そしていまだに「エレベーターガール」がいるのも、このデパートならでは。
そのエレベーターガールにインタビュー。
「山形屋に小さいころから入りたくて入りたくて、高校もここへの推薦枠があるところを選びました」・・・気のせいか涙目。
スタジオでこれをきいていた西郷輝彦は完全に涙目で「いやあ、涙出ます。懐かしい。一日遊んでますからね、あそこで。晩御飯まで食べて帰りますから」。

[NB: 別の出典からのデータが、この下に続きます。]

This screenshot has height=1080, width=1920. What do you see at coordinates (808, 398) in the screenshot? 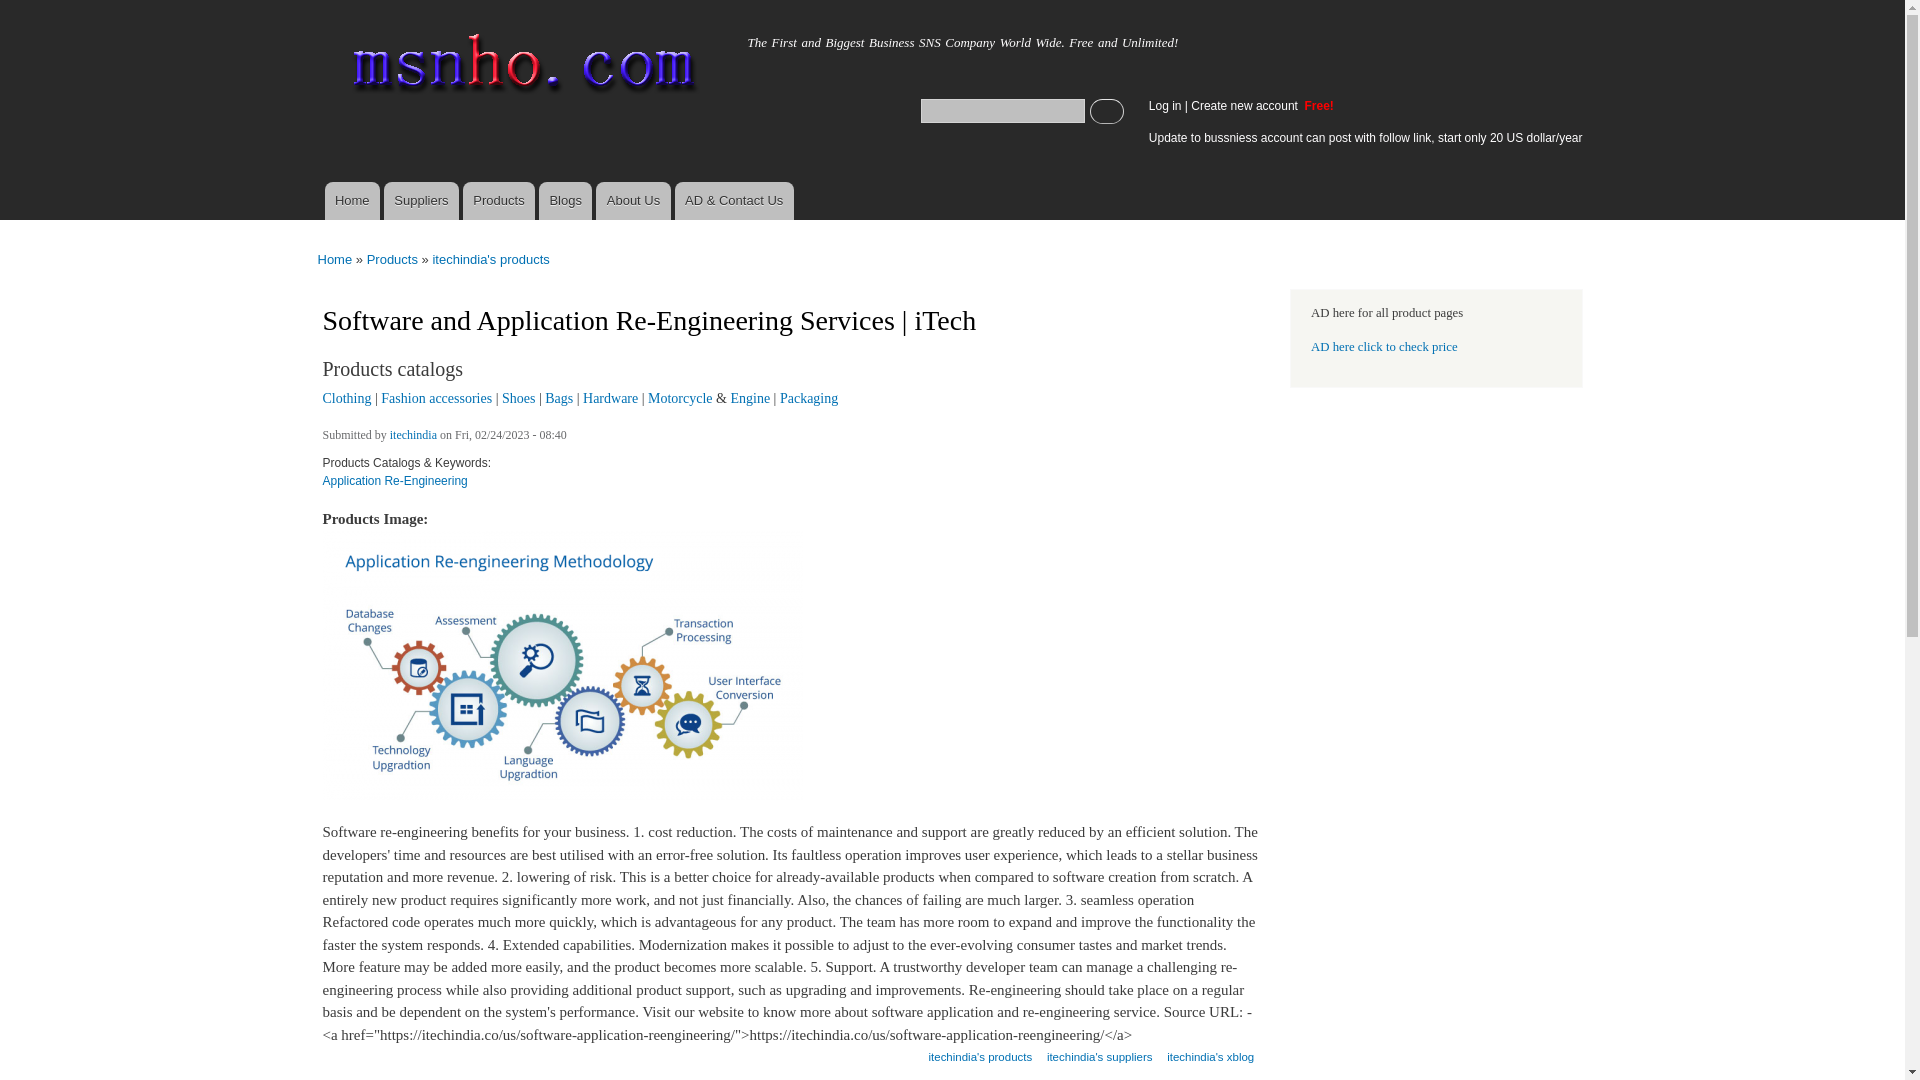
I see `Packaging` at bounding box center [808, 398].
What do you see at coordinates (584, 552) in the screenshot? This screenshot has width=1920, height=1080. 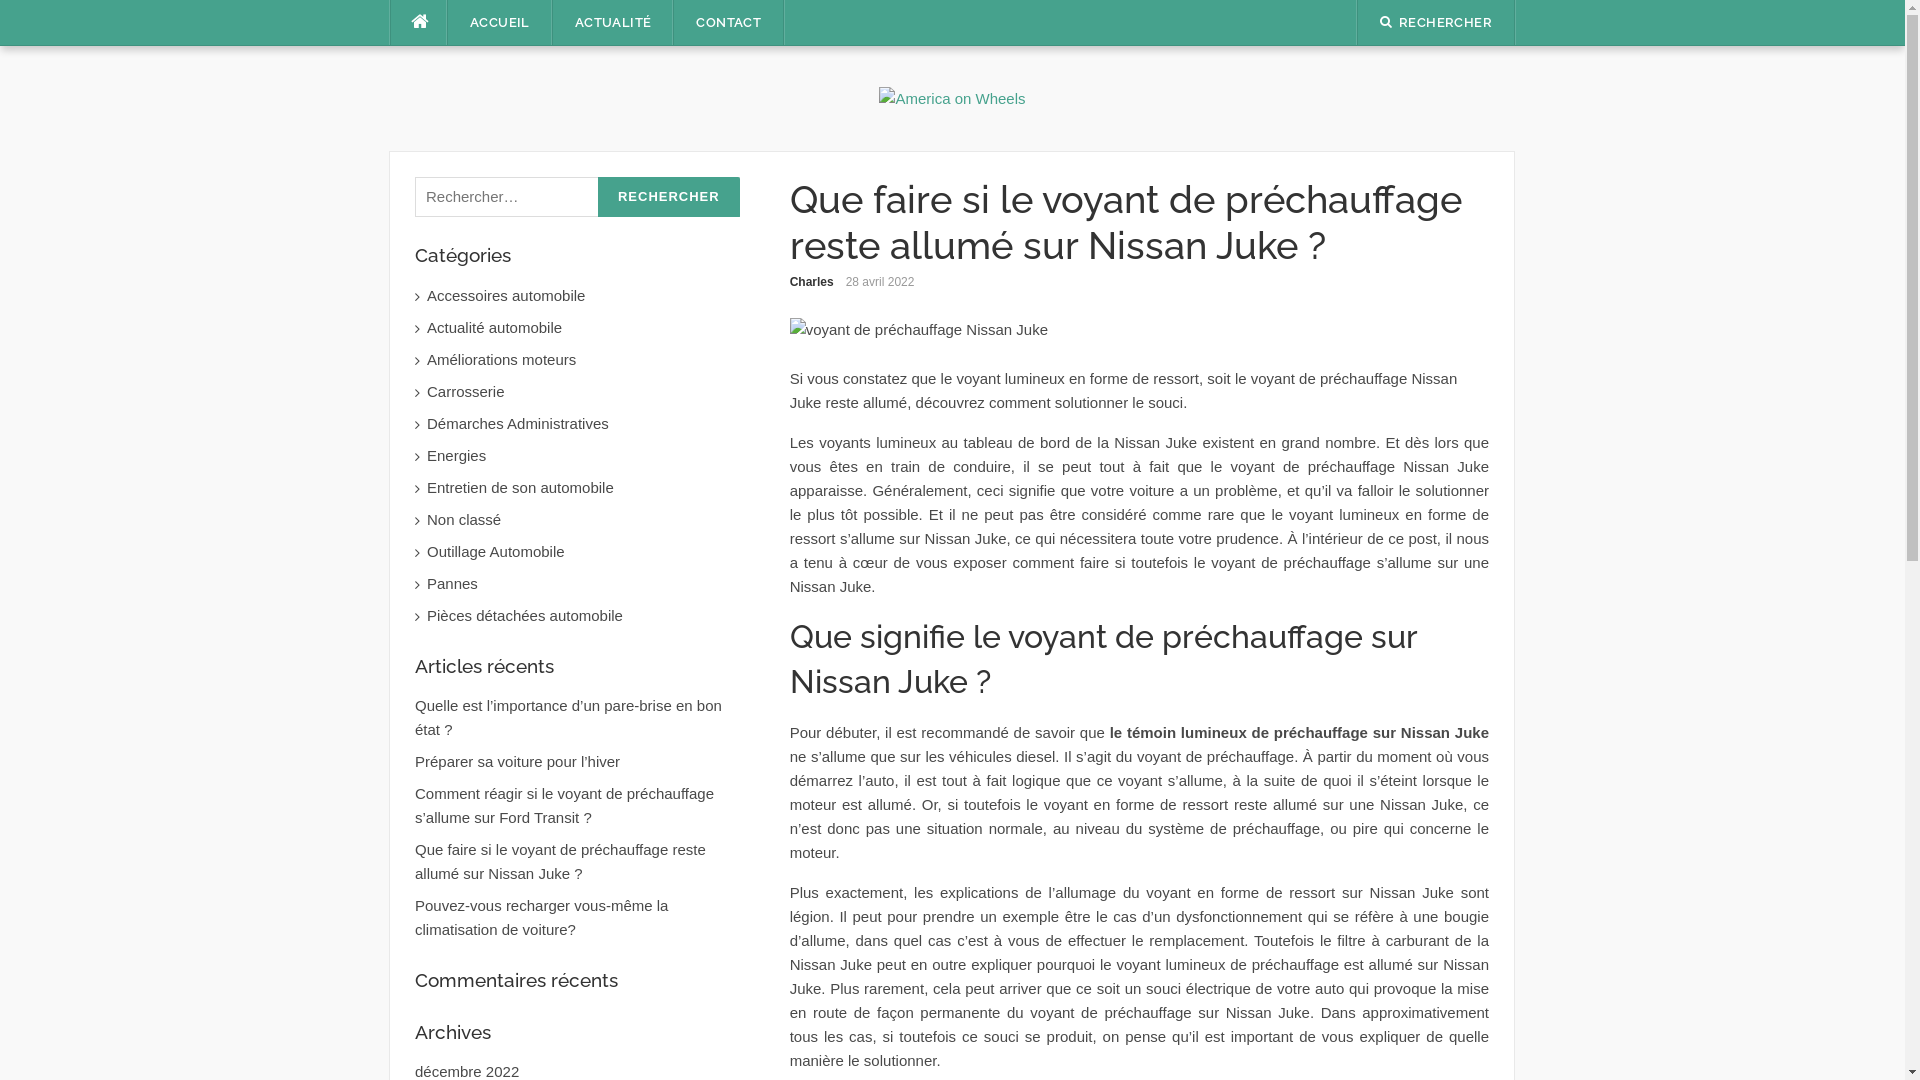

・・さすがに涙は出ませんけど、気持ちはわかりますねえ。何を買うのも山形屋で、家族で出かけるというと山形屋で。デパートそこしかないんかい?といわれそうですけど・・・まあそうです(笑)。全国区の老舗デパートがあったのですけど、今年の5月に撤退するようですし。


ところで「山形屋」という名の由来は、江戸時代(島津重豪のころ)に山形から商人を招いたからなのだそうで、これは私は知りませんでした。
それにしても強し、山形屋。いまだにナンバーワン、同時にオンリーワン、揺らぐこともないようで。